Because collaborative writing failed, I didn’t see any need to continue using wikis as a platform, since help authoring tools could provide more robust outputs in different formats.

To make crowdsourcing work, you have to chunk tasks into a little, almost effortless pieces of work. When you multiply that tiny effort by thousands of contributors, you suddenly have something significant.

I compared the crowdsourcing strategy to moving projects. If you put everything in boxes, each volunteer can easily grab and carry a box. But if everything isn’t already packed up in easy-to-transport boxes, the volunteers flounder.

Effortless chunks of content

But writing doesn’t granularize into little effortless chunks/boxes like that, so these efforts fail. For example, you can’t ask 100 people to each write 1 sentence in an article.

I also found that you don’t need a wiki to enable collaboration. In fact, volunteers preferred to make edits to Word documents shared via Dropbox. I wrote:

Many volunteers who write articles are uncomfortable publishing them directly on the wiki. They prefer to write in Microsoft Word and upload the articles to Dropbox or JIRA…..When I started to realize that wikis weren’t a necessary platform for interacting with volunteers, I started to rethink the wiki as a platform. You can have a lot of success with community and collaboration without using a wiki at all. In fact, because the content is not being published live, for the whole world to see and immediately interact with, volunteers actually feel more comfortable contributing.

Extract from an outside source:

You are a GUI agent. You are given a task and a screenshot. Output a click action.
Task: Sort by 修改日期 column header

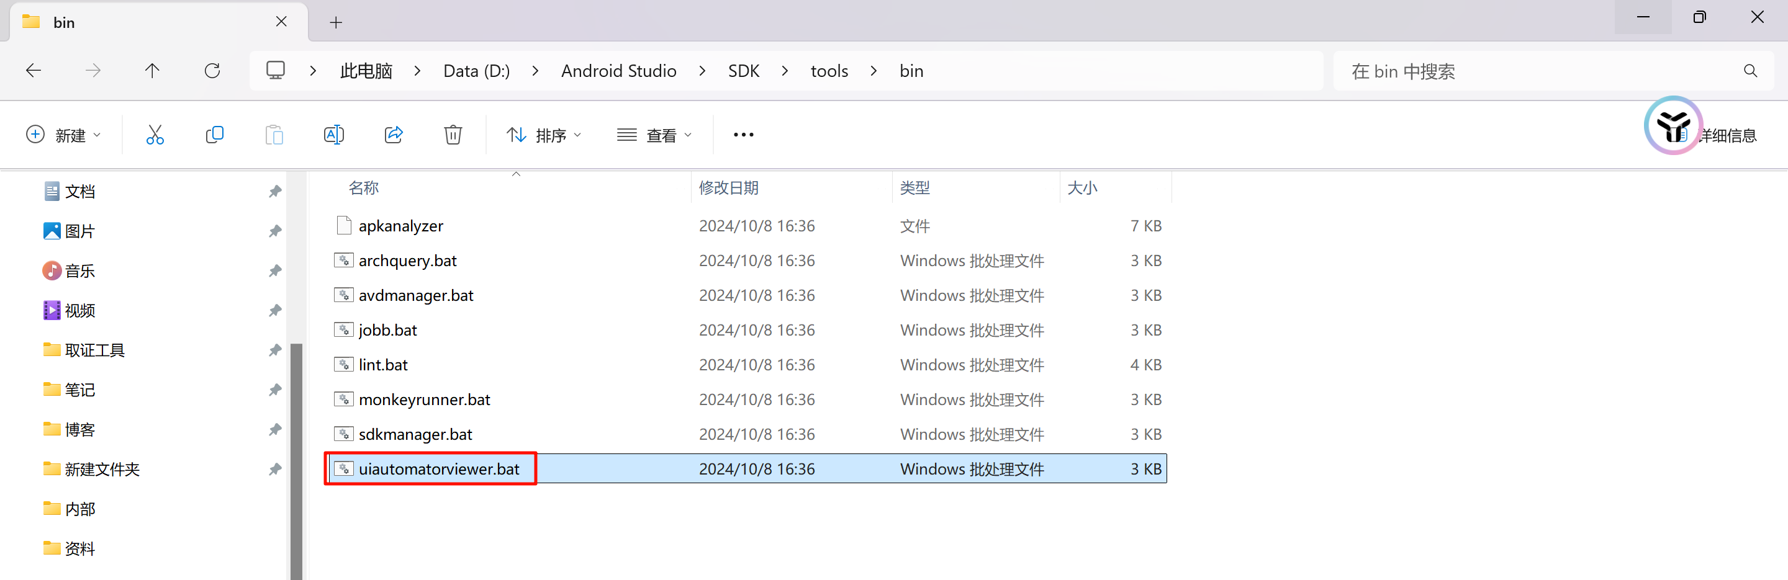tap(729, 187)
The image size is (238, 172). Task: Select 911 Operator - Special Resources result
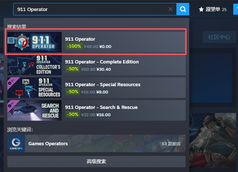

This is a significant observation that is worth expanding on. In my experience, most engineers don’t want their content to make it directly into production, without an editorial workflow. This is their worst fear, actually. They want to do quick brain dumps on internal wiki pages (or in Word docs) and send them to tech writers to clean up, verify, and polish before publishing.

Now back to Docs as Code

With that context, let’s look at docs as code again. Suppose you’re implementing docs as code for purposes of crowdsourcing docs among engineers. If writing docs isn’t the engineers’ main job, the result will likely be the same as crowdsourcing efforts with wikis – dismal.

Sure, there will be some shimmering lights here and there. Just like some wikis were (or are) successful. But in general, the majority of tech writers who try to crowdsource their docs will find a lack of significant contributions. The contributions they do get will demand editorial and management overhead.

(Note that from a tech comm career perspective, this is good. This means companies can’t crowdsource you out of a job. No new tech platform or workflow is going to make that magic river of free documentation start flowing.)

Where wikis took off and skyrocketed

Wikis may have died out with docs as a way to crowdsource info, but they didn’t die out as a corporate platform. Wikis, in fact, have become the standard corporate platform for employees to share and publish information. Wikis such as Confluence have largely replaced SharePoint.

In my last 3 jobs, wikis were used across the company for employees to write and publish internal information. In my current job at Amazon, there are at least a million internal wiki pages (across multiple wiki platforms – Mediawiki, Confluence, and XWiki). Why? Because wikis give people easy tools to do their jobs. (Or at least it simplifies the part of their job that involves sharing information.)

Docs-as-code tooling can have similar gains. It can empower engineers to do their jobs as far as documentation is concerned. If it’s the engineer’s job or role to document something, the engineer will be more likely to do it using the coding tools and workflows familiar to them.

Even for non-engineers, giving people a simple tool and publishing workflow can help people author and distribute content. The simple tool might be Markdown syntax and a repository that automatically builds and deploys the content.

Again, forget about crowdsourcing. Docs as code is giving people simple, free, open-source tools to do the writing/publishing tasks they need to do. For that purpose alone, docs as code has the power to move beyond just being a fad. There is real value in empowering common people to author and publish content (without expensive help authoring tools, without knowledge of XML syntax, without years of professional tech writing know-how, etc.).

Simplification of authoring and publishing tools is at the heart of the docs-as-code movement. No more black boxes that handle your content. No more expensive, proprietary systems to submit to. No more impossible-to-adjust-outputs-unless-you-know XSLT/XSFO-XS-whatever to style your output. You can integrate it all simply, easily, and inexpensively. It works with other web tools and other systems too. You can integrate with the latest web technologies and tools. You can leverage help from modern UX devs.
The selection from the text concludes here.